FORM 8-K

 

 

UNITED STATES

SECURITIES AND EXCHANGE COMMISSION

WASHINGTON, D.C. 20549

 

 

FORM 8-K

 

 

CURRENT REPORT

PURSUANT TO SECTION 13 OR 15(d)

OF THE SECURITIES EXCHANGE ACT OF 1934

Date of Report (Date of earliest event reported) June 3, 2013

 

 

G-III APPAREL GROUP, LTD.

(Exact name of registrant as specified in its charter)

 

 

 

Delaware   0-18183   41-1590959

(State or other jurisdiction

of incorporation)

 

(Commission

File Number)

 

(IRS Employer

Identification No.)

 

512 Seventh Avenue

New York, New York

  10018
(Address of principal executive offices)   (Zip Code)

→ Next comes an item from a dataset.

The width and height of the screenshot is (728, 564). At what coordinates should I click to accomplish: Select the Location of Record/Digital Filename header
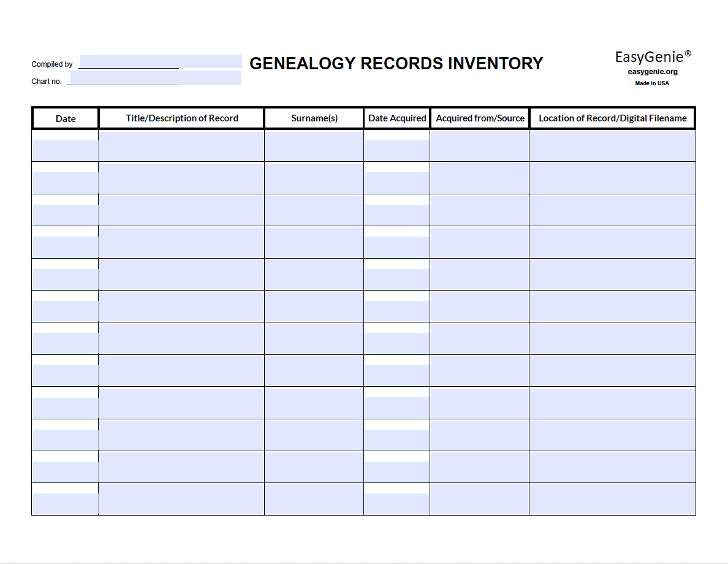click(x=612, y=118)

Registrant’s telephone number, including area code: (212) 403-0500

Not Applicable

(Former name or former address, if changed since last report)

 

 

Check the appropriate box below if the Form 8-K filing is intended to simultaneously satisfy the filing obligation of the registrant under any of the following provisions (see General Instruction A.2 below):

 

¨ Written communications pursuant to Rule 425 under the Securities Act (17 CFR 230.425)

 

¨ Soliciting material pursuant to Rule 14a-12 under the Exchange Act (17 CFR 240.14a-12)

 

¨ Pre-commencement communications pursuant to Rule 14d-2(b) under the Exchange Act (17 CFR 240.14d-2(b))

 

¨ Pre-commencement communications pursuant to Rule 13e-4(c) under the Exchange Act (17 CFR 240.13e-4(c))

 

 

 


Item 2.02 RESULTS OF OPERATIONS AND FINANCIAL CONDITION.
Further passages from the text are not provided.